The Mandylion remained under Imperial protection until the Crusaders sacked the city in 1204 and carried off many of its treasures to Western Europe, though the "Image of Edessa" is not mentioned in this context in any contemporary document. Similarly, it has been claimed that the Shroud of Turin disappeared from Constantinople in 1204, when Crusaders looted the city. The leaders of the Crusader army in this instance were French and Italian (from Venice), and it is believed that somehow because of this, the Shroud made its way to France. A small part of a relic, believed to be the same as this, was one of the large group sold by Baldwin II of Constantinople to Louis IX of France in 1241 and housed in the Sainte-Chapelle in Paris (not to be confused with the Sainte Chapelle at Chambéry, home for a time of the Shroud of Turin) until it disappeared during the French Revolution.

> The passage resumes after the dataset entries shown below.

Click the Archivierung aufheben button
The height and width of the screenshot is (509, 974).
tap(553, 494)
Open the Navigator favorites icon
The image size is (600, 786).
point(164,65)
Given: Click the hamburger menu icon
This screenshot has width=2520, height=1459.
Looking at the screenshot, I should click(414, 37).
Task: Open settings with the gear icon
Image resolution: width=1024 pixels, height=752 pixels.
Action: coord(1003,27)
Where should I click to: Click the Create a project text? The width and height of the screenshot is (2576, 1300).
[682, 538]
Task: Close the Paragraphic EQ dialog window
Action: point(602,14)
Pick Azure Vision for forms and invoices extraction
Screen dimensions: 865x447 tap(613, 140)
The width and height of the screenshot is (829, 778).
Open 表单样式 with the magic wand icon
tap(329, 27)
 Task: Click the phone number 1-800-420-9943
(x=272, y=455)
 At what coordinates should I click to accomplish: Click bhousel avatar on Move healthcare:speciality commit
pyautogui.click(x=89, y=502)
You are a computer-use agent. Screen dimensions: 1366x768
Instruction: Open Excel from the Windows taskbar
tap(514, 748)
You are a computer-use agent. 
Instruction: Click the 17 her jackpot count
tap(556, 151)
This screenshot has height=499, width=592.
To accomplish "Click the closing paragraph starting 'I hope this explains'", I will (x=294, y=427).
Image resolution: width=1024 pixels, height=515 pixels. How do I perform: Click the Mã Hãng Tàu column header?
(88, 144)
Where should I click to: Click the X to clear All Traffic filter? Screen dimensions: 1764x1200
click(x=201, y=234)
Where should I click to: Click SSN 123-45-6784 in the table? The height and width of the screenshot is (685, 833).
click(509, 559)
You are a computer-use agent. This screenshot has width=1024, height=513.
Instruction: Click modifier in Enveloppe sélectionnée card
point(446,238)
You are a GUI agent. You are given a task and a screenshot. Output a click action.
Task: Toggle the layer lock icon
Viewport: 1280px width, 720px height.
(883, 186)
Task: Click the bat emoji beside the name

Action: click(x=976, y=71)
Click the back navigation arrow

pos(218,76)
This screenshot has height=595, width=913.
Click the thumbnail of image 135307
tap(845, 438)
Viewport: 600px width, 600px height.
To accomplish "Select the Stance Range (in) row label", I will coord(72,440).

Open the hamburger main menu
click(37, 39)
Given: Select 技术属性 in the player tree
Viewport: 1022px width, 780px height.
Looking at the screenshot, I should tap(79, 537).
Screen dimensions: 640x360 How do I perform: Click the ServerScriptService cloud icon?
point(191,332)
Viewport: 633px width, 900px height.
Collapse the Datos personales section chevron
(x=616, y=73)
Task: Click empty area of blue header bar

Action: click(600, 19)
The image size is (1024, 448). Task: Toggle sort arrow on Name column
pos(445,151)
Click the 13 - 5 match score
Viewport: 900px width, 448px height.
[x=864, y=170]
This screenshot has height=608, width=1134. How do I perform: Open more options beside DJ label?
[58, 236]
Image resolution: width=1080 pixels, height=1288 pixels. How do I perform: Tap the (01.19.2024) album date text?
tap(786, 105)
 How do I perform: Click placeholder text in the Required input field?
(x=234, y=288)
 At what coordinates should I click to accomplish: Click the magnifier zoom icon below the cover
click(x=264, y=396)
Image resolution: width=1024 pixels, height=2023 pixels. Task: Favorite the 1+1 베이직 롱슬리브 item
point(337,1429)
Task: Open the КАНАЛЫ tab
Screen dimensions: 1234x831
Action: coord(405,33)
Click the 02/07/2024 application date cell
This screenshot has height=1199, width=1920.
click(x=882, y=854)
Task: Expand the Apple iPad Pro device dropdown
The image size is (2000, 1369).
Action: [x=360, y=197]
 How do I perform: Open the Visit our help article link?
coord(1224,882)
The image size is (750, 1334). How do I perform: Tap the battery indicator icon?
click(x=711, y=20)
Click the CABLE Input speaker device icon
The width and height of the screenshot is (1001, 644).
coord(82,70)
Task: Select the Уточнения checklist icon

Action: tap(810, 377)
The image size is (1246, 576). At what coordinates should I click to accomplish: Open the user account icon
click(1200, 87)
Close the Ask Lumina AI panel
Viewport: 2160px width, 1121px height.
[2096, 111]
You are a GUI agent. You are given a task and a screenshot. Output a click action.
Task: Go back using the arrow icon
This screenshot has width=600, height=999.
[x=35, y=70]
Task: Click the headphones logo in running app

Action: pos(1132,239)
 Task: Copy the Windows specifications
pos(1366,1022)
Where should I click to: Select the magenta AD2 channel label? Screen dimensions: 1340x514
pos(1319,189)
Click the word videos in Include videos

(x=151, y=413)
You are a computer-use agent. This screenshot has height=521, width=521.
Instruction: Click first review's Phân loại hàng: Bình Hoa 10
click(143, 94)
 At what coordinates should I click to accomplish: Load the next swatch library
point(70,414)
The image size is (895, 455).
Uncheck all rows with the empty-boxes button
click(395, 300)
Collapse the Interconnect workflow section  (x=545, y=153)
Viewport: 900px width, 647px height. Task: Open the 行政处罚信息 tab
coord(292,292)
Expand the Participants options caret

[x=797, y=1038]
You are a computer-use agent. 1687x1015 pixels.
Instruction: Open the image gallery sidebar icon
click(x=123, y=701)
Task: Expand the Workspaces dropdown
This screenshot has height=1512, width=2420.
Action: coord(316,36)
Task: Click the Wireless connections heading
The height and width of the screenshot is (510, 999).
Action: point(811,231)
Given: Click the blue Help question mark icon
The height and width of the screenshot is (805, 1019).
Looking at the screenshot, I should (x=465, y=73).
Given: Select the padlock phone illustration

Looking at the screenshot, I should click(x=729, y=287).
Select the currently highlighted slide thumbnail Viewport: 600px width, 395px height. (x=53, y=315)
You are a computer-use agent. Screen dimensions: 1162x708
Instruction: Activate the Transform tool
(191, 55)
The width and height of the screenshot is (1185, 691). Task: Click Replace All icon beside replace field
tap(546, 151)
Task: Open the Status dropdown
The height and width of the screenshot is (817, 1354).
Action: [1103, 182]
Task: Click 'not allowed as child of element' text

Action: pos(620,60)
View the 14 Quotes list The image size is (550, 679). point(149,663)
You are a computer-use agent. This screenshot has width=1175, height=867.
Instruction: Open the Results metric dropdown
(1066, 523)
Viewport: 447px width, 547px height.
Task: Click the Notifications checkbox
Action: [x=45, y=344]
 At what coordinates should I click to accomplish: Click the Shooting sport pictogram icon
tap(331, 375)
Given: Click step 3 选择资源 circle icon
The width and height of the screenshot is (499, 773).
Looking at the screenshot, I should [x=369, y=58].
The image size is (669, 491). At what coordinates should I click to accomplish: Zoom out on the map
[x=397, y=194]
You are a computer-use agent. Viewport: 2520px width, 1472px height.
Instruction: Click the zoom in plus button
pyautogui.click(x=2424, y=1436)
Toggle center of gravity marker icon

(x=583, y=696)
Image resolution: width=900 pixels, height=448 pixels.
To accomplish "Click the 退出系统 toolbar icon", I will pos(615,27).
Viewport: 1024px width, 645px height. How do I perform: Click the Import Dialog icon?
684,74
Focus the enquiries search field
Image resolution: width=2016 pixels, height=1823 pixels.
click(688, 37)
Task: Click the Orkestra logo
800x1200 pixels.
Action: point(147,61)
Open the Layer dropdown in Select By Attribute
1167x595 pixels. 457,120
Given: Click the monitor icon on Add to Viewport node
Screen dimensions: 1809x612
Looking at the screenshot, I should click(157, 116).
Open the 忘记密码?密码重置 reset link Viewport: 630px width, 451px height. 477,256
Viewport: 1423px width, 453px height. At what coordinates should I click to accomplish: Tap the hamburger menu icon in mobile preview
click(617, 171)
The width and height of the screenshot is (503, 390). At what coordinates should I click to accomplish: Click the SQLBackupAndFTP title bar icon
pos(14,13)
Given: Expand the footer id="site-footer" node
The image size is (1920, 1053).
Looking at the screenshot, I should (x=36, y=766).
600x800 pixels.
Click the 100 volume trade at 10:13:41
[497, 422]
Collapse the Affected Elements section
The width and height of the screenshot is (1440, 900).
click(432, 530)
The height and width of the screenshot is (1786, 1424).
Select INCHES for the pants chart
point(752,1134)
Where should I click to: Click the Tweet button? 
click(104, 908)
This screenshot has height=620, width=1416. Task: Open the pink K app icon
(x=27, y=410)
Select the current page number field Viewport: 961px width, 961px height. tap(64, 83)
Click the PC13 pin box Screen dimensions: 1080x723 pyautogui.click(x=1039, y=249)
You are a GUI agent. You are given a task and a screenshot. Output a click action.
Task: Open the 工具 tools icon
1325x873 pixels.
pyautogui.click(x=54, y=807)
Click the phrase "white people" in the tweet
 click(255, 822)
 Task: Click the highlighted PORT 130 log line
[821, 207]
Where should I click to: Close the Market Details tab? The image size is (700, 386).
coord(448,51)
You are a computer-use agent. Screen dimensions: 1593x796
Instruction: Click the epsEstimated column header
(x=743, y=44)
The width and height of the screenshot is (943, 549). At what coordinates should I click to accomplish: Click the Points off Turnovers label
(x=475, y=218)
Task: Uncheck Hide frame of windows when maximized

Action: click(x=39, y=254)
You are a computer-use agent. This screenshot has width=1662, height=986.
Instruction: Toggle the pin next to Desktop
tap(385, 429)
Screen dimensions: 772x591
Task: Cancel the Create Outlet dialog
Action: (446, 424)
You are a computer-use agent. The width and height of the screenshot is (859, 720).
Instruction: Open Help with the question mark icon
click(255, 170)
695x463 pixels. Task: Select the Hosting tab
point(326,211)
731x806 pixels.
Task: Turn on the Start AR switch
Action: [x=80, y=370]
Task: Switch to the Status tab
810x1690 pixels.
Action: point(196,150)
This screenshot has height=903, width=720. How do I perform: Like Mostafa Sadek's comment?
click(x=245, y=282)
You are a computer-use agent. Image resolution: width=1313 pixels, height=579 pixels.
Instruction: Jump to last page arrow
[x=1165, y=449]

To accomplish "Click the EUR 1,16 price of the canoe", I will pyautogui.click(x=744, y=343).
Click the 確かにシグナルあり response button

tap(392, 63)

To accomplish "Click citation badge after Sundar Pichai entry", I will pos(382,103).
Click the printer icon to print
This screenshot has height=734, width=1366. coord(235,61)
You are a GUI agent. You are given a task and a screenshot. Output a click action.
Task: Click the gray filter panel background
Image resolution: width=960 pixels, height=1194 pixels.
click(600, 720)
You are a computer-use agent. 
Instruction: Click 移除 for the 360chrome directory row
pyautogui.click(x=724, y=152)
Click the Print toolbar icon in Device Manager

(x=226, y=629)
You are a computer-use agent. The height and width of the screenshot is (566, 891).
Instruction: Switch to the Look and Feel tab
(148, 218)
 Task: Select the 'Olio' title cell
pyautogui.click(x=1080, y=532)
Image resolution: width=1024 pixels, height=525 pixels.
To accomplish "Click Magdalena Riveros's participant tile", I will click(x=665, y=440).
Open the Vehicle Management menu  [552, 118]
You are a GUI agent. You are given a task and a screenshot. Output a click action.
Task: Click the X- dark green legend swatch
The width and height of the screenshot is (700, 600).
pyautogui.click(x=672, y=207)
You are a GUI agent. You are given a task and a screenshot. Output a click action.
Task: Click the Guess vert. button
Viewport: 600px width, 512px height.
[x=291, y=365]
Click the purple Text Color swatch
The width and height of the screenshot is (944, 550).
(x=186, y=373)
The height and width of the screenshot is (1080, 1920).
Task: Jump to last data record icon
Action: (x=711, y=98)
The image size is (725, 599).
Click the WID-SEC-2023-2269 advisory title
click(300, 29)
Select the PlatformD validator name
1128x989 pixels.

The Portuguese Jesuit Jerónimo Lobo, who visited Rome in 1637, mentions the sacred portrait sent to King Abgar as being in this city: "I saw the famous relics that are preserved in that city as in a sanctuary, a large part of the holy cross, pieces of the crown and several thorns, the sponge, the lance, Saint Thomas's finger, one of the thirty coins for which the Saviour was sold, the sacred portrait, the one that Christ Our Lord sent to King Abagaro, the sacred staircase on which Christ went up and down from the Praetorium, the head of the holy Baptist, the Column, the Altar on which Saint Peter said mass, and countless other relics."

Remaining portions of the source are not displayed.